Aim of the task —
Would you transcribe exactly the lines from the one containing "Where should I click to: Start" to the last line of the data below, both ends included, but none of the pictures?

(Saved entries)
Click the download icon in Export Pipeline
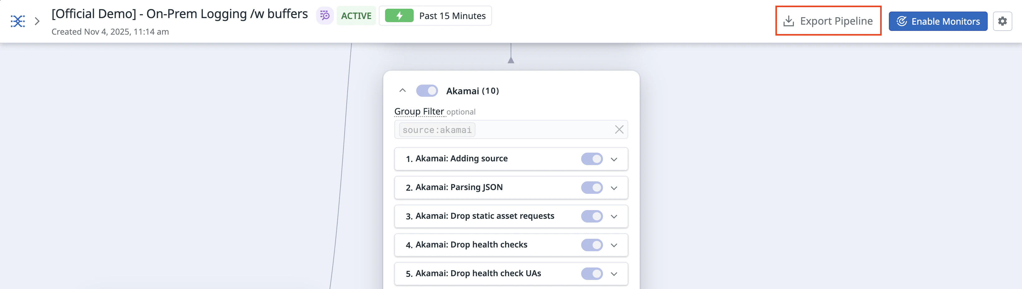The height and width of the screenshot is (289, 1022). pos(789,21)
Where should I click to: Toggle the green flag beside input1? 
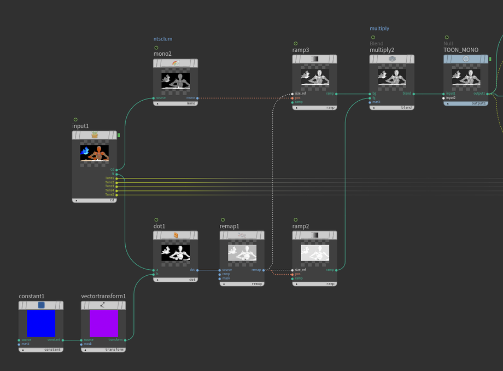point(119,135)
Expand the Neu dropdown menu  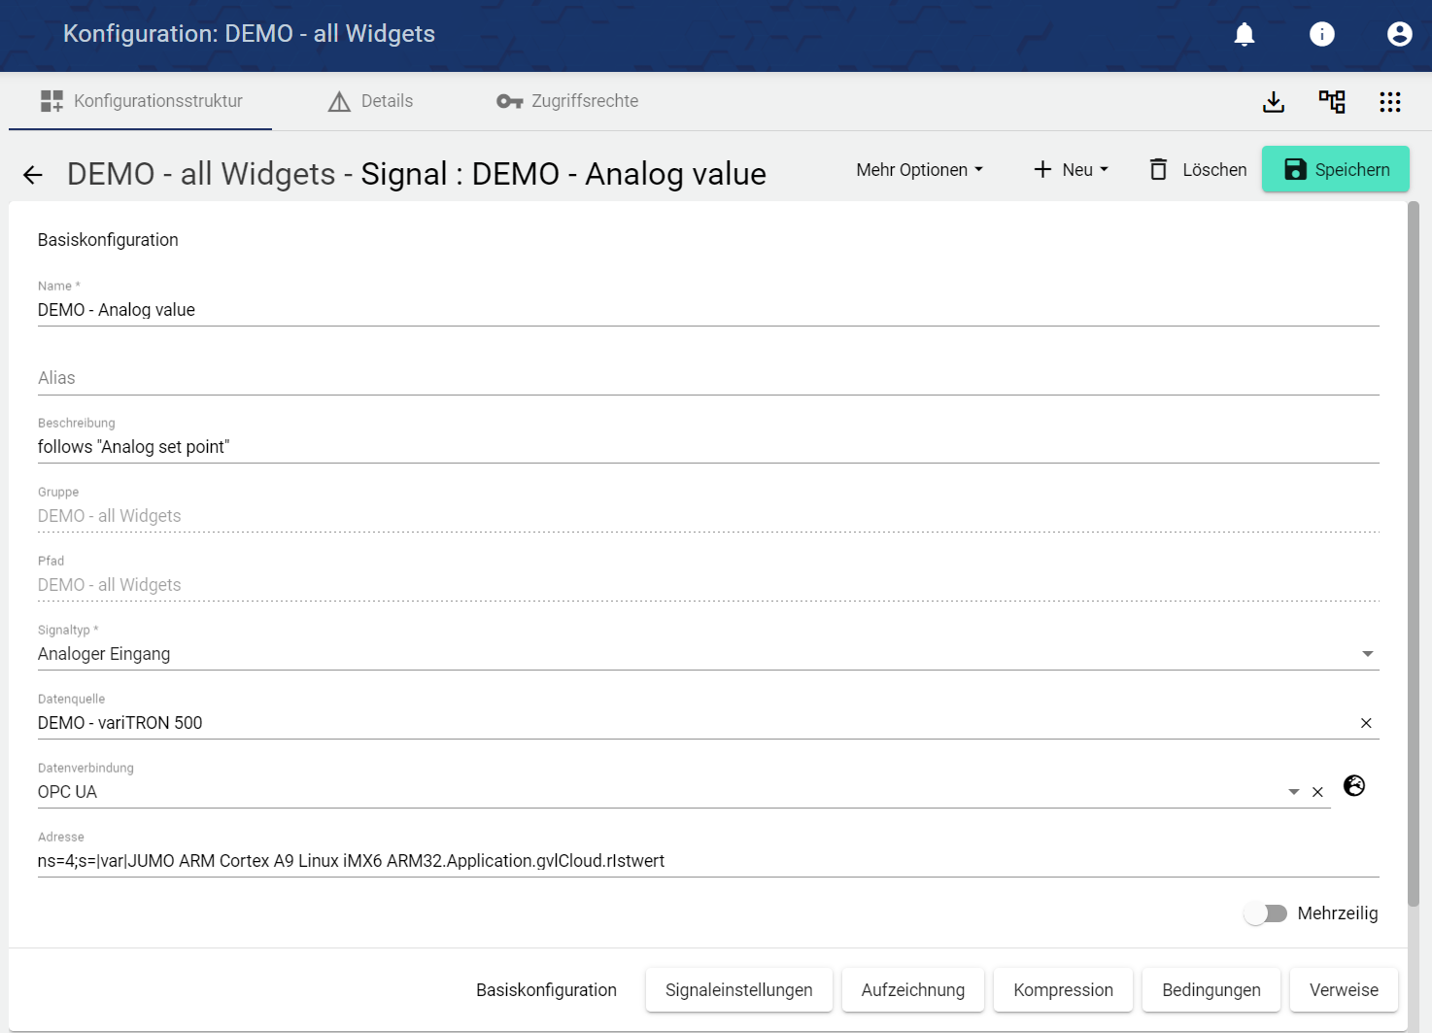(x=1071, y=170)
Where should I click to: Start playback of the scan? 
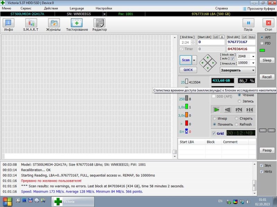pyautogui.click(x=216, y=110)
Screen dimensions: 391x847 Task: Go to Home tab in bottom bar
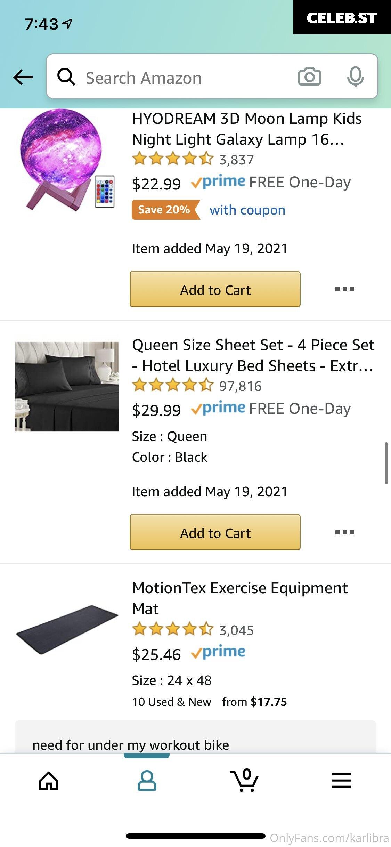pyautogui.click(x=49, y=781)
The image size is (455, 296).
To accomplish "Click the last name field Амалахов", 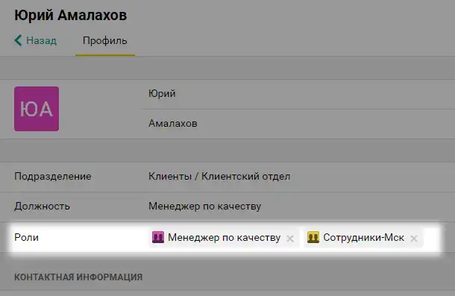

Reply to the task —
Where should I click to: Start playback of the scan? 
pyautogui.click(x=216, y=110)
Screen dimensions: 391x847 Task: Go to Home tab in bottom bar
pyautogui.click(x=49, y=781)
The image size is (455, 296).
To accomplish "Click the last name field Амалахов", 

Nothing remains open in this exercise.